====== GIVEN DATA
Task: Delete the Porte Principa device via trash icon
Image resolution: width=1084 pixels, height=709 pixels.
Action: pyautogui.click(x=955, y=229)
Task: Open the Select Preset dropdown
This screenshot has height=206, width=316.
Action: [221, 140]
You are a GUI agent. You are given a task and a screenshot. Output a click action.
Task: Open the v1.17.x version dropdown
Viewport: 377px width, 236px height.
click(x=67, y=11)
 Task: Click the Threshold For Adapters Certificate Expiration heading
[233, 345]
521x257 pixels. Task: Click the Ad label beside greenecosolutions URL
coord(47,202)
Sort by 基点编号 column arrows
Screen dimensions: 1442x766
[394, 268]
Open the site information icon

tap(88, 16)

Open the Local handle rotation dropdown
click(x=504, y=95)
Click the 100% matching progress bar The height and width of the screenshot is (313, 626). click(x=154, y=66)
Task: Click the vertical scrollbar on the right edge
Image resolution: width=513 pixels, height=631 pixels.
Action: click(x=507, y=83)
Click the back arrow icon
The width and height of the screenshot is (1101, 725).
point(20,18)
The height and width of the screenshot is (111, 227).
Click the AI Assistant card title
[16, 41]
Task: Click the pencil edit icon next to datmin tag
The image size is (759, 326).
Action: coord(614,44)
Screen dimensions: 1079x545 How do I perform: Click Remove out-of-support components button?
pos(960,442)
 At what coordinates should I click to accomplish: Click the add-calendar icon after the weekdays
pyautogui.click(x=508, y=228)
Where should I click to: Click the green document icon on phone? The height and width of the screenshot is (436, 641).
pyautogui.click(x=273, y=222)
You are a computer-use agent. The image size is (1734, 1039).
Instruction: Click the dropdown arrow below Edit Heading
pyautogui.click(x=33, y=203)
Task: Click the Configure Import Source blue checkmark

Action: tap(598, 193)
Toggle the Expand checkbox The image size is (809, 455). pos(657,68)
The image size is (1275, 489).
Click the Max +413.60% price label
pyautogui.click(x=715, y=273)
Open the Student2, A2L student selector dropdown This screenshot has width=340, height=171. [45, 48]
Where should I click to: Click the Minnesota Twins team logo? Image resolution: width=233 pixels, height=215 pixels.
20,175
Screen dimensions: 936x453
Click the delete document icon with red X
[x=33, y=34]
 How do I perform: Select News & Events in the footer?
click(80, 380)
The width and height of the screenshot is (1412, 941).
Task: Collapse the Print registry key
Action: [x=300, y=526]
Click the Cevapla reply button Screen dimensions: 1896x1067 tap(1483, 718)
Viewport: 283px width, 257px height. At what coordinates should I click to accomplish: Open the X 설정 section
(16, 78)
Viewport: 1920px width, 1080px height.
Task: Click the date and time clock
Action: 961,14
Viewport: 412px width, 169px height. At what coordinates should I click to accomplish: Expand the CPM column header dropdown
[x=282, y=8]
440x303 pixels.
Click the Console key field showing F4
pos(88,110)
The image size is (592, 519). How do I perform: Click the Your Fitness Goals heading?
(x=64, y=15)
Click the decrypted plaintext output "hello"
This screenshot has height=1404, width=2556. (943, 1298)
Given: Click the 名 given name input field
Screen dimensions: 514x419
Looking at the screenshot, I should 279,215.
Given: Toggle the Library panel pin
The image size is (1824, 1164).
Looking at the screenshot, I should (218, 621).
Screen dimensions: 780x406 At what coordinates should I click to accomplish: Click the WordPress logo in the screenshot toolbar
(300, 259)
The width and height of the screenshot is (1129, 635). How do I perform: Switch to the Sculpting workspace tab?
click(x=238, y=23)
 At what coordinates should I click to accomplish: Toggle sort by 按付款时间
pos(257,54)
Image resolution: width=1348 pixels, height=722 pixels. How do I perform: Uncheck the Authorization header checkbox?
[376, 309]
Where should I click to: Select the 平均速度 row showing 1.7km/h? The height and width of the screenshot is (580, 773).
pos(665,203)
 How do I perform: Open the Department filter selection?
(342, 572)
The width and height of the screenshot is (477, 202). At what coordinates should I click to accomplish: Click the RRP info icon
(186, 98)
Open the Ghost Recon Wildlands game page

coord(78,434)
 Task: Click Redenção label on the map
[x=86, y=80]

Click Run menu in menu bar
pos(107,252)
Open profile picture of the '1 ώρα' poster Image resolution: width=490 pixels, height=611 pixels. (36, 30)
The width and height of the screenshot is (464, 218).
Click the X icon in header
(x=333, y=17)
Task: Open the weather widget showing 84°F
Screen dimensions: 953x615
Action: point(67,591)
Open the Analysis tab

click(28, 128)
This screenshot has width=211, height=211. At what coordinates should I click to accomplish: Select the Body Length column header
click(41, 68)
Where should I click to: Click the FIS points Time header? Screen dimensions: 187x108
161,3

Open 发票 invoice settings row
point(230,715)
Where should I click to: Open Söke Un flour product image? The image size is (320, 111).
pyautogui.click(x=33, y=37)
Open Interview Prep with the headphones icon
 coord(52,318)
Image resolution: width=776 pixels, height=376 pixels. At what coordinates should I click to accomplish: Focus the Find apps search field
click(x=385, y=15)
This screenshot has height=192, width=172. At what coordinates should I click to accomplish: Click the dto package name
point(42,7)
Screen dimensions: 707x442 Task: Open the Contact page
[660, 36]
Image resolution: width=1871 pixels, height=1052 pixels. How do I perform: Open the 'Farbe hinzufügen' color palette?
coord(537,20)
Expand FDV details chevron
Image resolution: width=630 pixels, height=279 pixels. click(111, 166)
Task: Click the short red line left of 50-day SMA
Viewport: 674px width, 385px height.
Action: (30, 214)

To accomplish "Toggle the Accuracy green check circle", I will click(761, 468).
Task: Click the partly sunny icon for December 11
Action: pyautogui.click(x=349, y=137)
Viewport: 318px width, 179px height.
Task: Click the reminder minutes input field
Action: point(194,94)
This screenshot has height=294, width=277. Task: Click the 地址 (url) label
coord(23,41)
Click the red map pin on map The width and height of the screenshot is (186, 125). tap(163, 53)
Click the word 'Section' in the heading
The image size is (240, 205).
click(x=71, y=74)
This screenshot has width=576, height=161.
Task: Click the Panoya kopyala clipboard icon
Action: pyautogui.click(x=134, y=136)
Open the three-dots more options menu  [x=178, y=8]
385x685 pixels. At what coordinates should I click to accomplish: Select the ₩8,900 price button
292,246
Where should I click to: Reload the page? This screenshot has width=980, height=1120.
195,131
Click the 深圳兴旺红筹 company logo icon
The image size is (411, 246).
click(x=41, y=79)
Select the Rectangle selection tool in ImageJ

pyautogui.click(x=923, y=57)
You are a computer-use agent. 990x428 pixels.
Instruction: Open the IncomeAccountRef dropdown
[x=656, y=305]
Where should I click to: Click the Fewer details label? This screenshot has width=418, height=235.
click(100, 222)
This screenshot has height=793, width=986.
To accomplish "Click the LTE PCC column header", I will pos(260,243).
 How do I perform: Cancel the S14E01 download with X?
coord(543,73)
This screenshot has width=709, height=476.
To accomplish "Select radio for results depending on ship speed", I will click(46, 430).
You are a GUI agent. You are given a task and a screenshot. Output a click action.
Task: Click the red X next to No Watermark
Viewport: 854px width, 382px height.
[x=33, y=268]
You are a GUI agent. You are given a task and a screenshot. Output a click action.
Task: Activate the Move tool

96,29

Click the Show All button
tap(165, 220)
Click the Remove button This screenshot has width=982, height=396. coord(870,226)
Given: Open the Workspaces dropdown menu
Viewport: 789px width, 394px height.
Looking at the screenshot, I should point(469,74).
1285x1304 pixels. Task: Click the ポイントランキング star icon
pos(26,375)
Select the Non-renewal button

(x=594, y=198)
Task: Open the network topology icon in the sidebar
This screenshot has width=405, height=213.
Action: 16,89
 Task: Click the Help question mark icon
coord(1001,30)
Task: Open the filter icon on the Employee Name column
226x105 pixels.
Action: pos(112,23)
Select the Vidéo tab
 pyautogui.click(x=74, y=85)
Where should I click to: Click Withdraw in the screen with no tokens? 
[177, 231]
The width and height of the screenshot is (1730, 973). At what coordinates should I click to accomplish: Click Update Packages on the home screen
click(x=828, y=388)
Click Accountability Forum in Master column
============
WHAT YOU HAVE TO DO>
Copy out the lines from the first one through the line with "tap(88, 16)", swapping every "dropdown" for "menu" and leaving everything else unchanged.

CORRECT RESPONSE>
Task: Delete the Porte Principa device via trash icon
Image resolution: width=1084 pixels, height=709 pixels.
Action: pyautogui.click(x=955, y=229)
Task: Open the Select Preset menu
This screenshot has height=206, width=316.
Action: [221, 140]
You are a GUI agent. You are given a task and a screenshot. Output a click action.
Task: Open the v1.17.x version menu
Viewport: 377px width, 236px height.
click(x=67, y=11)
 Task: Click the Threshold For Adapters Certificate Expiration heading
[233, 345]
521x257 pixels. Task: Click the Ad label beside greenecosolutions URL
coord(47,202)
Sort by 基点编号 column arrows
Screen dimensions: 1442x766
[394, 268]
Open the site information icon

tap(88, 16)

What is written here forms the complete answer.